Task requirements: Transcribe exactly the lines from the one containing "Given: Switch to" through the last line of the listing below, inclusive, and nothing beyond them.

Dataset records:
BEGIN

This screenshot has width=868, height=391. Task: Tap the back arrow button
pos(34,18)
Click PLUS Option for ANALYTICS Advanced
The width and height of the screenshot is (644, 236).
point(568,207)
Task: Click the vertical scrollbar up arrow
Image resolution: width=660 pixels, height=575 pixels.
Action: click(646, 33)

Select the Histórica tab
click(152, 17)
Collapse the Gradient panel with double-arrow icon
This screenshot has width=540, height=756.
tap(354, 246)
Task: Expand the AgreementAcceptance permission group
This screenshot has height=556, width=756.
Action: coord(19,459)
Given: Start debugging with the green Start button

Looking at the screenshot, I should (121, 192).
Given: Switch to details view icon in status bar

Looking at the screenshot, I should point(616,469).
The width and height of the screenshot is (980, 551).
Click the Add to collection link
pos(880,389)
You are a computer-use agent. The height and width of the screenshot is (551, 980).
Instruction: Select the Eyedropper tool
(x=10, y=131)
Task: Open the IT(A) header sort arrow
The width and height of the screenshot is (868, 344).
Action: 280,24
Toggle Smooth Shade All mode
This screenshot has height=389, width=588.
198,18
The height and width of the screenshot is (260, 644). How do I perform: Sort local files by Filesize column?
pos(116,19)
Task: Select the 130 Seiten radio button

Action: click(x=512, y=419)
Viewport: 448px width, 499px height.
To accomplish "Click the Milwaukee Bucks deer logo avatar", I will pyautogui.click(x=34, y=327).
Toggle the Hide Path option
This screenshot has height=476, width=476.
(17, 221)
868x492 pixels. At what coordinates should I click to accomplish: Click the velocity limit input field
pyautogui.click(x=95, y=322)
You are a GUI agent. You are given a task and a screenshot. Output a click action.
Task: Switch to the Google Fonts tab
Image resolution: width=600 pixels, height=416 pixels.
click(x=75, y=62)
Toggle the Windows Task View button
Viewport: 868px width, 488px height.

END

Response to the task:
Given: Switch to details view icon in status bar

Looking at the screenshot, I should point(616,469).
The width and height of the screenshot is (980, 551).
Click the Add to collection link
pos(880,389)
You are a computer-use agent. The height and width of the screenshot is (551, 980).
Instruction: Select the Eyedropper tool
(x=10, y=131)
Task: Open the IT(A) header sort arrow
The width and height of the screenshot is (868, 344).
Action: 280,24
Toggle Smooth Shade All mode
This screenshot has height=389, width=588.
198,18
The height and width of the screenshot is (260, 644). How do I perform: Sort local files by Filesize column?
pos(116,19)
Task: Select the 130 Seiten radio button

Action: click(x=512, y=419)
Viewport: 448px width, 499px height.
To accomplish "Click the Milwaukee Bucks deer logo avatar", I will pyautogui.click(x=34, y=327).
Toggle the Hide Path option
This screenshot has height=476, width=476.
(17, 221)
868x492 pixels. At what coordinates should I click to accomplish: Click the velocity limit input field
pyautogui.click(x=95, y=322)
You are a GUI agent. You are given a task and a screenshot. Output a click action.
Task: Switch to the Google Fonts tab
Image resolution: width=600 pixels, height=416 pixels.
click(x=75, y=62)
Toggle the Windows Task View button
Viewport: 868px width, 488px height.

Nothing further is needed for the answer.